Heh, I can't remember exactly. I didn't complain or anything, just kindly asking for tech support really, and told them I didn't have the instructions. I think also I told them that it ran at 80* at the lowest setting. No proof of purchase of course.

I remember filling out the online customer support form, and thinking "Sheesh, what a pain, why do I have to fill out my home address?"... 

I did some googling, seems like some people put 150W heaters in 20g tanks, or even recommend it. So I think it's ok. The only other downside is the larger footprint of this heater compared to the 100W version (3 inches longer). But hey, I hate to nitpick over free hardware.


----------



## bob123 (Dec 31, 2009)

Why would the lenght of a submersible heater be a problem, submersible heaters are meant to be laid in a horizontal position close to the bottom of your tank. If you are standing them vertical the heat rises up and you are over working your thermostat. Good luck.


----------



## BillD (Jun 5, 2006)

You will be fine as long as it works correctly.

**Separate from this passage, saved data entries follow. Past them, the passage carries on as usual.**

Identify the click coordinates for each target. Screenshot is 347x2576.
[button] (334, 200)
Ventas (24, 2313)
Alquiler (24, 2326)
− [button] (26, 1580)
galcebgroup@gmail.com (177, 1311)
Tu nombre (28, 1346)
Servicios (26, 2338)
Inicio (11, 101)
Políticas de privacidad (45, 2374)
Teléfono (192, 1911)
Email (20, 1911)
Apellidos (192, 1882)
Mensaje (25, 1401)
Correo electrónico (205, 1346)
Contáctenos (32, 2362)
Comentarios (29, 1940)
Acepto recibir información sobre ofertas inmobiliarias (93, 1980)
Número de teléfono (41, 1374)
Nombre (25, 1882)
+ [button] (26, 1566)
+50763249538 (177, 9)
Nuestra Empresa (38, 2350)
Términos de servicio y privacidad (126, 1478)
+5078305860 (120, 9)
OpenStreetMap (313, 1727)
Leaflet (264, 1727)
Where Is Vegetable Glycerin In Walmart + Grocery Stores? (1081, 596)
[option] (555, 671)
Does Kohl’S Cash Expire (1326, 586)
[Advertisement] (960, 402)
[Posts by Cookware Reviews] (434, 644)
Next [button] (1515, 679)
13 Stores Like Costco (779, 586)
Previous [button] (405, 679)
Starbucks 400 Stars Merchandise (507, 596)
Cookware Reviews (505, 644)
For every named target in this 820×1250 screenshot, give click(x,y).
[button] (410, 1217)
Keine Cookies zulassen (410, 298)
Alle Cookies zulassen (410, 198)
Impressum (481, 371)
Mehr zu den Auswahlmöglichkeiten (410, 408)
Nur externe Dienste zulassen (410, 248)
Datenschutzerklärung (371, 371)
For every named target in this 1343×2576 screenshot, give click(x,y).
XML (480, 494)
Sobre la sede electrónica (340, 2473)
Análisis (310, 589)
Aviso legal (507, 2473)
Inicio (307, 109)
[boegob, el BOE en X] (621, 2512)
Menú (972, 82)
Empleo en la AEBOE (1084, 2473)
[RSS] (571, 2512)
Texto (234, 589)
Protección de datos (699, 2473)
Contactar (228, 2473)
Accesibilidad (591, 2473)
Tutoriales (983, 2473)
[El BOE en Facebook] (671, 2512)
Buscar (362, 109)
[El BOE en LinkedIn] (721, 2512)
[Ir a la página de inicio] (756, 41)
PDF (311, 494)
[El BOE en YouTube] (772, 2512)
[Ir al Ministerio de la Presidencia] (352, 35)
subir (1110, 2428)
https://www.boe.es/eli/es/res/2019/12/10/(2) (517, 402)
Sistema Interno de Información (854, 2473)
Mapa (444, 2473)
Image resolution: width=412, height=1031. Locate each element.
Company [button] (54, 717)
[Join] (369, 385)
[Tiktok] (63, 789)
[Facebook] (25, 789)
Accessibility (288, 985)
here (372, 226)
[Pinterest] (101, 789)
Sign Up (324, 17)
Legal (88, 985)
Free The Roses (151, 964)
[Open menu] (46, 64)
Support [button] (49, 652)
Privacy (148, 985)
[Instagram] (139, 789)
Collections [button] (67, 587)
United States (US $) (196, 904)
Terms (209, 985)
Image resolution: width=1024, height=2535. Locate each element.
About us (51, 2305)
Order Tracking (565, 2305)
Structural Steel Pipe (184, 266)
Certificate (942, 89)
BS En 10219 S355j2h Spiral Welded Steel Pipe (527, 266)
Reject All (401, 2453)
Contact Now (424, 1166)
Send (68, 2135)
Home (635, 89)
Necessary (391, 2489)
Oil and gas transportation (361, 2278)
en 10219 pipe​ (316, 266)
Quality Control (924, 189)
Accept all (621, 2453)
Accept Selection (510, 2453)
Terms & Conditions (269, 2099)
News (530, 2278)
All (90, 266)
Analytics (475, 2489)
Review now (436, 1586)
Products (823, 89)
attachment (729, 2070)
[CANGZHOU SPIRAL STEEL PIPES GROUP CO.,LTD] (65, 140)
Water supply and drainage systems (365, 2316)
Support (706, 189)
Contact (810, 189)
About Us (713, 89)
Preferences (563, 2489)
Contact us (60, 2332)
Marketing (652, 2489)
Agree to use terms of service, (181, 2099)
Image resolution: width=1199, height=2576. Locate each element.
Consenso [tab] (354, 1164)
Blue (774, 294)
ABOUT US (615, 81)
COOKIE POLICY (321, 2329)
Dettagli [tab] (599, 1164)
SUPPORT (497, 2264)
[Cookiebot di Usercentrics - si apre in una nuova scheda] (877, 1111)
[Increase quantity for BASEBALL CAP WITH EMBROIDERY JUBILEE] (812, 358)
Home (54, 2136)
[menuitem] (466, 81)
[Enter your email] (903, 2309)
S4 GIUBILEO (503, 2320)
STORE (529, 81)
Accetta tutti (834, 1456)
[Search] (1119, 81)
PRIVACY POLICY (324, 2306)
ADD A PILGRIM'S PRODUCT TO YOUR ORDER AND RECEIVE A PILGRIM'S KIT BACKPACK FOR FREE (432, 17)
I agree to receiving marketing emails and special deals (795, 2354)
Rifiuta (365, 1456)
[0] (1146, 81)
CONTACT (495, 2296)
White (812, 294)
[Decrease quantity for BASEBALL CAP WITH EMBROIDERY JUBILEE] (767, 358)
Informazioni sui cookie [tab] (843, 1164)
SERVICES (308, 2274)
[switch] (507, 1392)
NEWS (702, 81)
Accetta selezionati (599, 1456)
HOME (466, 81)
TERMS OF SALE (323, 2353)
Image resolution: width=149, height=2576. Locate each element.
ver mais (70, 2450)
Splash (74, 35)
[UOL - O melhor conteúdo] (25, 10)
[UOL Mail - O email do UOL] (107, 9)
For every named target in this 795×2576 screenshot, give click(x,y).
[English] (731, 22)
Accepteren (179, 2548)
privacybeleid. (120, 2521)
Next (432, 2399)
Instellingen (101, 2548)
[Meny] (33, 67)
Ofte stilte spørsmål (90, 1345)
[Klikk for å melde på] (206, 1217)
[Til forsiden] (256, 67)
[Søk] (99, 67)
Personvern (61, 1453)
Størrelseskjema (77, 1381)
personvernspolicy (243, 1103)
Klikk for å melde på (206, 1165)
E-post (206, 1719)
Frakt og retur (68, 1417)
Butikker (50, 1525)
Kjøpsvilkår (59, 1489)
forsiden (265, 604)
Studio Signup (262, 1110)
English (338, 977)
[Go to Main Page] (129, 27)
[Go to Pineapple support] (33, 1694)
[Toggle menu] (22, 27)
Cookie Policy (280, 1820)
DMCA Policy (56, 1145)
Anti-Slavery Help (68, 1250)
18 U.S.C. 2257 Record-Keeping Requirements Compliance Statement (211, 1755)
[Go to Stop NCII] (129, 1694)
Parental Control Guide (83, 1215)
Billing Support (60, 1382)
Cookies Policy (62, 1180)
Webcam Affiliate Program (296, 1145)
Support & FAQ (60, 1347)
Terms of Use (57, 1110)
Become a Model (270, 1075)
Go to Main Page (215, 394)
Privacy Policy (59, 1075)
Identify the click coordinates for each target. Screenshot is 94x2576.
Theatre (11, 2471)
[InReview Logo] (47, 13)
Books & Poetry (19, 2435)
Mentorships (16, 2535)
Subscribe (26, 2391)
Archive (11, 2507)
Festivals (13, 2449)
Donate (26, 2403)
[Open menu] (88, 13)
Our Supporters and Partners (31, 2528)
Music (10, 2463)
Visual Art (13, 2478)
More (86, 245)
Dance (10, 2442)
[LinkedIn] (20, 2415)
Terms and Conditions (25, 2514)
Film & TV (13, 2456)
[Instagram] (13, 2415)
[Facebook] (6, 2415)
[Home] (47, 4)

However, if the thermostat fails in the on position, the tank may get dangerously hot. Jager recommends 50 watts for a 20 gallon.


----------



## Aquatic Designs (Apr 2, 2006)

I don't believe you can calibrate an aqueon. However, i may be wrong as i have never owned one or played with one. But if you remove the knob and re align it with the correct temp. That may work but it's not re calibrating it. 

I read the spec's on the aqueon heaters. Someone should tell them that 1 degree off from the set temp is not the most accurate heater on the market. Better then .5 degrees is and only jager claims they have that. Which if you didn't know what that means. It means if you set the heater at 70. it can swing by 1 degree plus or minus for an aqueon and most other heaters. And if it was a jager, that is +/- .5. So in fact a jager is 50% more accurate then an aqueon. 

The other thing was. They say the heaters are calibrated twice in the factory. But not that they are able to be calibrated after. So it leads me to believe these are not able to be re calibrated in your home on your tank. So you should use the intended size they recommend for the heater or it may not function properly. If it was calibrated to a 70 g. Then use it on a 70 g. Or as close to it as possible.


----------